Your first bit of advice when you mentioned dbol 40mg and anavar 40 to 50mg has really been the only help so far. I thank you for that. That might end up being what I try. We’ll see if anyone else has anything else to say for a little bit longer.

sounds intreging. How do you figure out the doses if you were to make tne hard candies? And would they go bad after a while? Say I wanted to do 250 mg (as an example) per week. Any idea how that would be figured out? Does anyone know how the absorption rate would be on this. I’d be on board if I get some more info on this. This is the best I’ve heard yet!

Absorption is very limited this way when not complexed sublingually. There is a reason no bodybuilders do it this way.
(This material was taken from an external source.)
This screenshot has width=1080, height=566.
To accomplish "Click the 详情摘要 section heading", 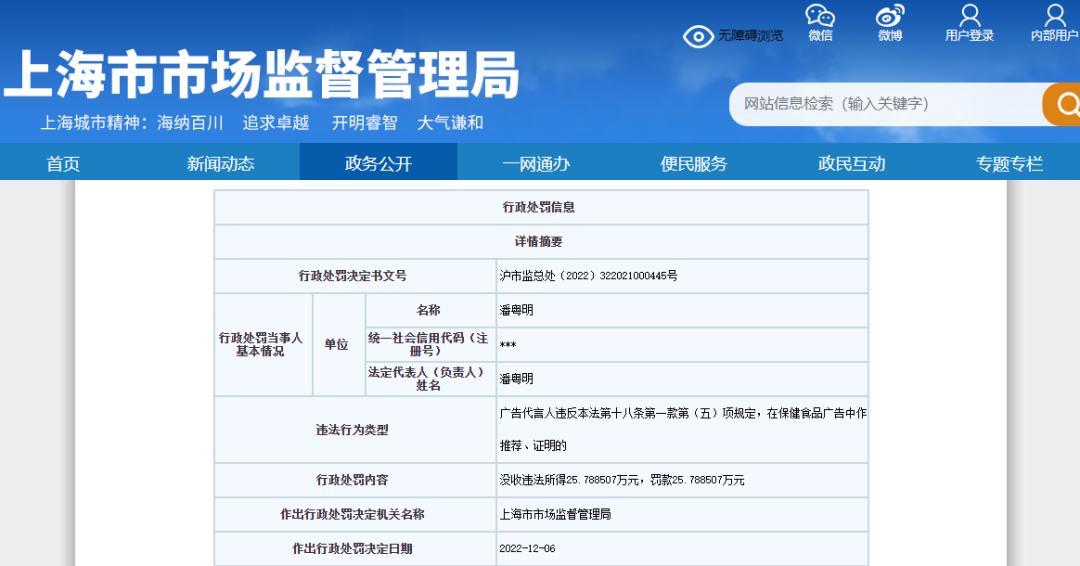I will (x=539, y=242).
Not even male hormone replacement therapy, which has far lower goals for T levels, does so. (At least not routinely; there was some buzz about doing it with cyclodextrin complexation say 10 or more years ago but it seems to me it went nowhere or not far at all. And without any complexation, I don’t think it ever saw serious clinical use if any.)

And not for not having been looked into pharmaceutically: it has been. It’s for having been tested and not working well.

This thread is getting interesting. Sublingual Test…hmmm…never thought of that actually.

[quote]bushidobadboy wrote:
That’s odd, because I saw some research which seemed to conclude that sublingual absorbtion of test propionate significantly raised blood plasma levels. I’ll see if I can find it.

BBB[/quote]

“Significantly” is a term, in scientific articles, referring to whether the amount was enough to break out of the error bars, so to speak.

Not as to whether it is large or useful, or most especially not whether it is large compared to what is required for bodybuilding purposes.